It can be a dangerous world for women traveling alone.
Esther Alonso travels anyway.
Alonso, a Southwestern College Spanish professor, heard all the objections during her eight sabbatical months in South America.
None changed her mind.
“I have no excuse not to do it and I’ve been wanting to go since I was a child,” she said.
Alonso is a native of Mexico City. When she was seven, her parents took her to Disneyland. They did not realize they had triggered the traveler inside of her.
Alonso and her sister, Professor of Spanish Deana Alonso-Post, have traveled throughout Europe and the Americas. They have journeyed together, with friends and individually, but neither had ever traveled alone for such a long period of time.
“We could be wearing old clothes, but we need to travel,” Deana said. “We have our priorities.”
Deana said the reason her sister did not run into trouble was partly luck and partly because their parents taught them to be cautious travelers. This trip, she said, was important to her sister.
“We have always felt that you need to visit those countries so we know what we’re talking about (when we teach),” she said. “It is different to read about them than to be there in the middle of the island with the big moais and to learn about the people and to sit and eat with the people.”
Both sisters dedicate sabbaticals to learning about Spanish-speaking countries. This trip focused on UNESCO sites.
“I didn’t have anything prearranged, except for the three first weeks in Buenos Aires (Argentina) and my ticket back the following year,” she said. “You can’t make plans five months in advance. It has to be one month or month and a half batches of time and that is exactly what I would do.”
After arriving in Argentina, Alonso jetted off to visit glaciers in Ushuaia, at the southernmost tip of South America. She traveled by plane, bus, boat, taxi, rental cars and horseback.
“When you travel, you meet people from all over the place with similar interests because if you are there in a bus from nowhere to nowhere for 12 hours, it’s because this person, more or less, thinks like you do,” she said.
For two months she traveled along the Argentina-Chile border by bus, stopping in little pueblos along the way.
“I had an idea that it would be very much like traveling throughout Mexico, with all of the contrast in poverty and the things you don’t like to see,” said Alonso. “But I also knew that people were nice, kind, curious and warm.

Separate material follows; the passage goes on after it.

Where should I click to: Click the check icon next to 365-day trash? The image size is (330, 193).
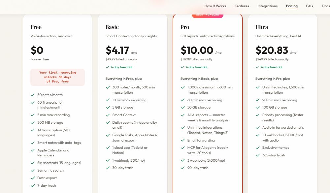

As soon as I got there it was just like home. Different because of different cities, different people, different accents, different foods, but home nevertheless.”
Alonso said she found an underlying pattern in Latin America.
“Despite our differences in culture among the Spanish-speaking countries, we have so much more in common,” she said. “We should be more united. We have the same social issues, the same economic issues, the same class issues and we should look at each other to see how some of these countries have solved these issues.”
Alonso said Latin America’s shared history could lead its nations to a shared future.
“We should be like the European Union in Latin American countries,” she said. “I felt at home everywhere, just speaking the language and knowing where they came from and knowing that history of colonization of Spain. You see the same results. You see the same beauty that came out of that because it was not only atrocities.”
Alonso said she loved meeting new people on the road and may have forged enough friendly relations to give national governments a proper example of diplomacy.
“I spent Christmas by myself in Patagonia,” she said. “I bought a very good bottle of wine to toast Christmas, even if I did it by myself.”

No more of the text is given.